Nara Institute of Science and Technology Researchers Uncover Molecular Defense Mechanism Preventing Bacterial Waterlogging in High-Humidity Environments

Japanese researchers discover a molecular defense that allows plants to sense high humidity and purge excess water to prevent bacterial infections in leaves.

By: AXL Media

Published: Apr 1, 2026, 4:21 AM EDT

Source: Information for this report was sourced from Nara Institute of Science and Technology

The Biological Battle for Moisture Control Within the Leaf

Agriculturalists and botanists have long recognized that periods of high humidity and heavy rainfall serve as a catalyst for rapid bacterial outbreaks in crops. When certain pathogens enter a leaf, they initiate a process known as "water-soaking," creating a saturated internal environment that dilutes the plant’s natural defenses and facilitates bacterial replication. A research team led by Assistant Professor Shigetaka Yasuda at the Nara Institute of Science and Technology (NAIST) has recently clarified the plant’s active counter-strategy to this phenomenon. The findings illustrate a complex molecular tug-of-war where the plant attempts to dehydrate the bacterial "incubator" while the pathogen works to keep the leaf waterlogged.

Humidity-Sensing Pathways and the Depletion of Abscisic Acid

The center of this defensive response is the hormone abscisic acid (ABA), which typically regulates the opening and closing of stomata, the tiny pores on a leaf’s surface. Under high-humidity conditions, the researchers discovered that plants rapidly produce an enzyme called CYP707A3. This enzyme is responsible for breaking down ABA, which in turn prompts the stomata to open and release the water accumulating in the spaces between leaf cells. By analyzing Arabidopsis thaliana specimens, the team confirmed that plants lacking this specific enzyme were significantly more susceptible to water-soaking, effectively proving that ABA depletion is a deliberate survival tactic.

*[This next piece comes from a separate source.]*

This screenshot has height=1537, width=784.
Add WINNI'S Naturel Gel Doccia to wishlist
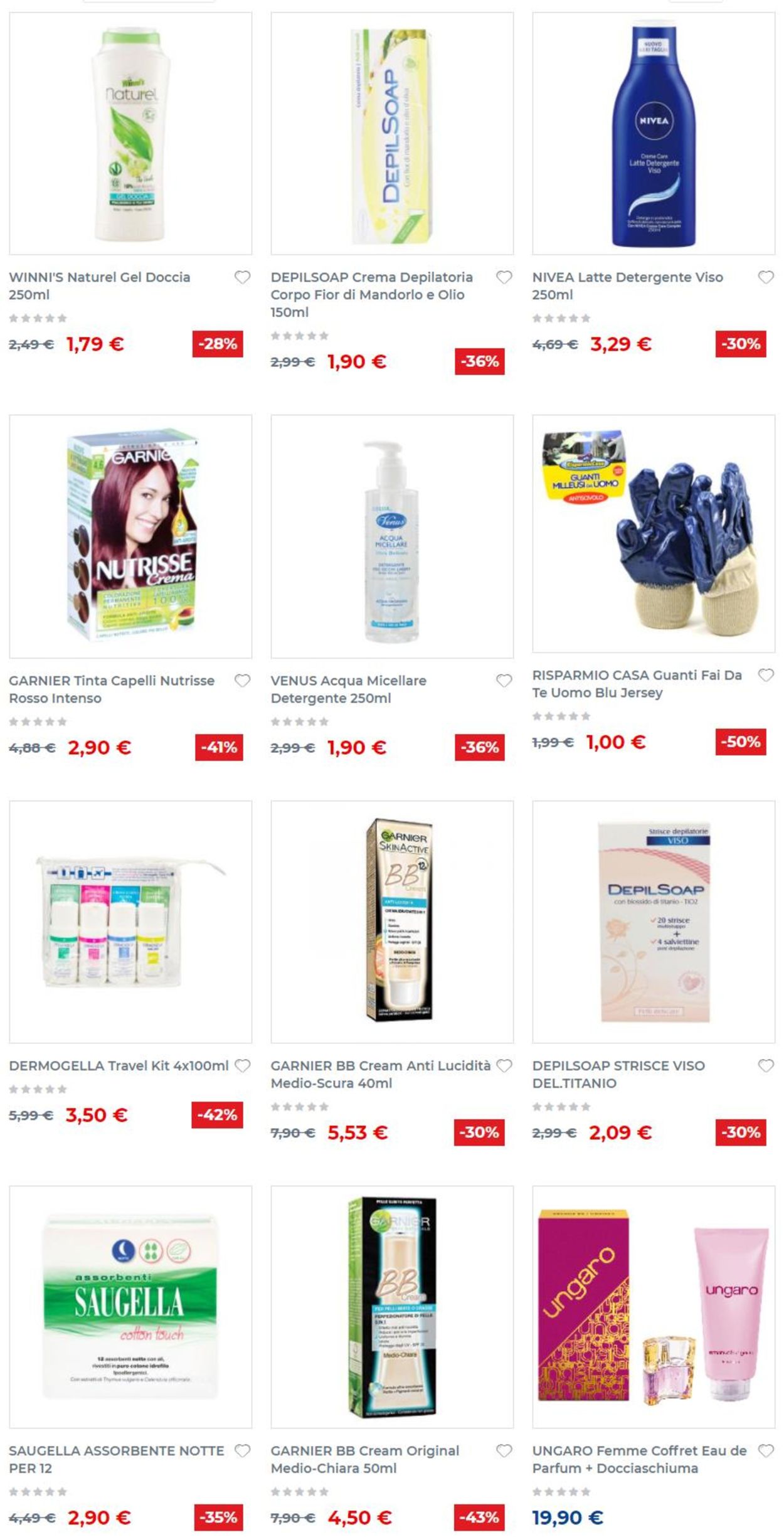coord(242,277)
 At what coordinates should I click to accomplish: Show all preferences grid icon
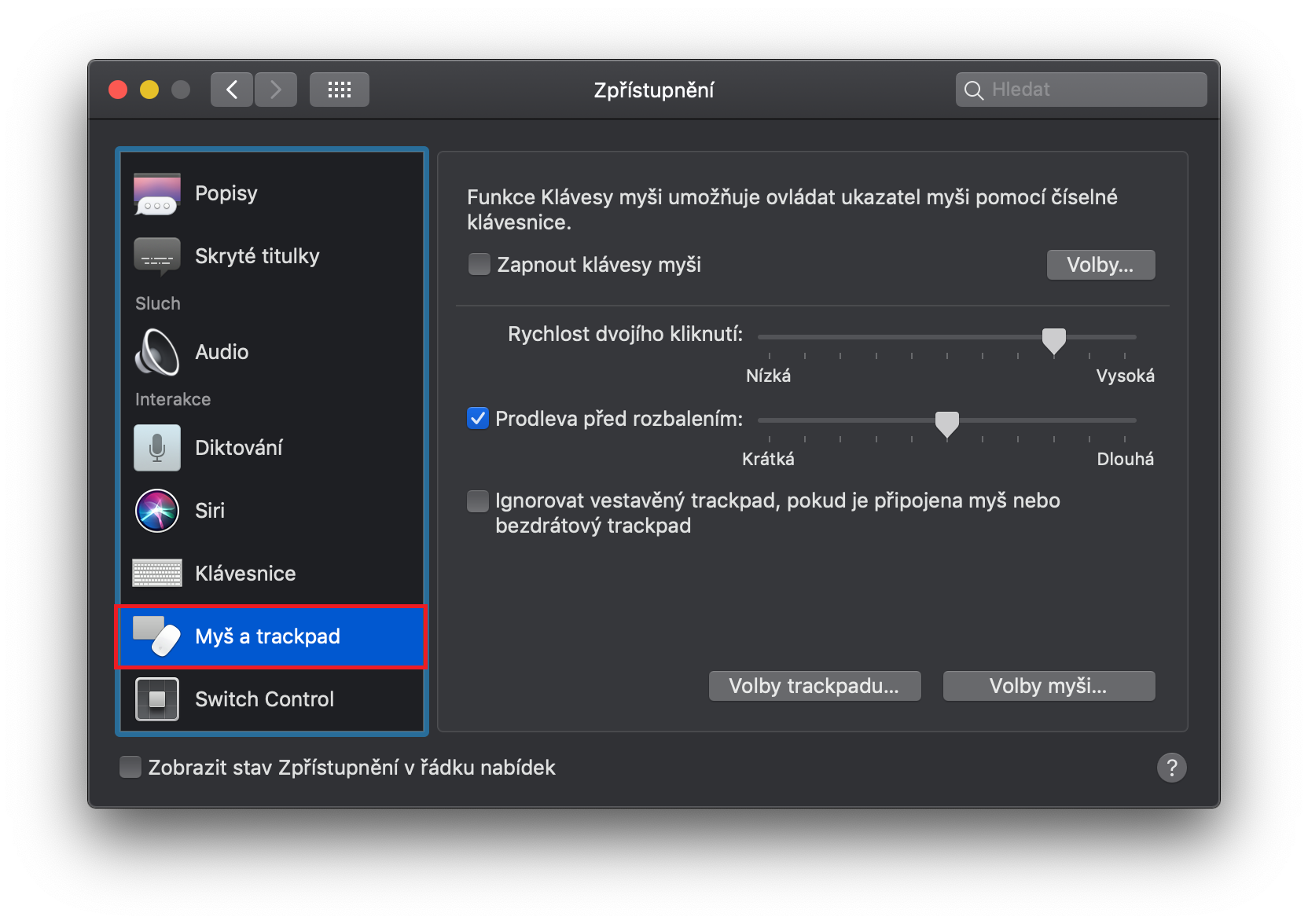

Tracing the Calcium Signaling Chain in Plant Cells

The research further identified the upstream triggers that allow a plant to sense rising atmospheric moisture. The study found that high humidity initiates a surge of calcium ions within leaf cells, a process facilitated by a specific group of channel proteins known as CNGC2, CNGC4, and CNGC9. This influx of calcium activates the CAMTA3 transcription factor, which serves as the master regulator for the genes promoting enzyme production. Breaking any link in this signaling chain—from the initial calcium pulse to the final genetic instruction—was shown to severely impair the plant's ability to resist bacterial colonization.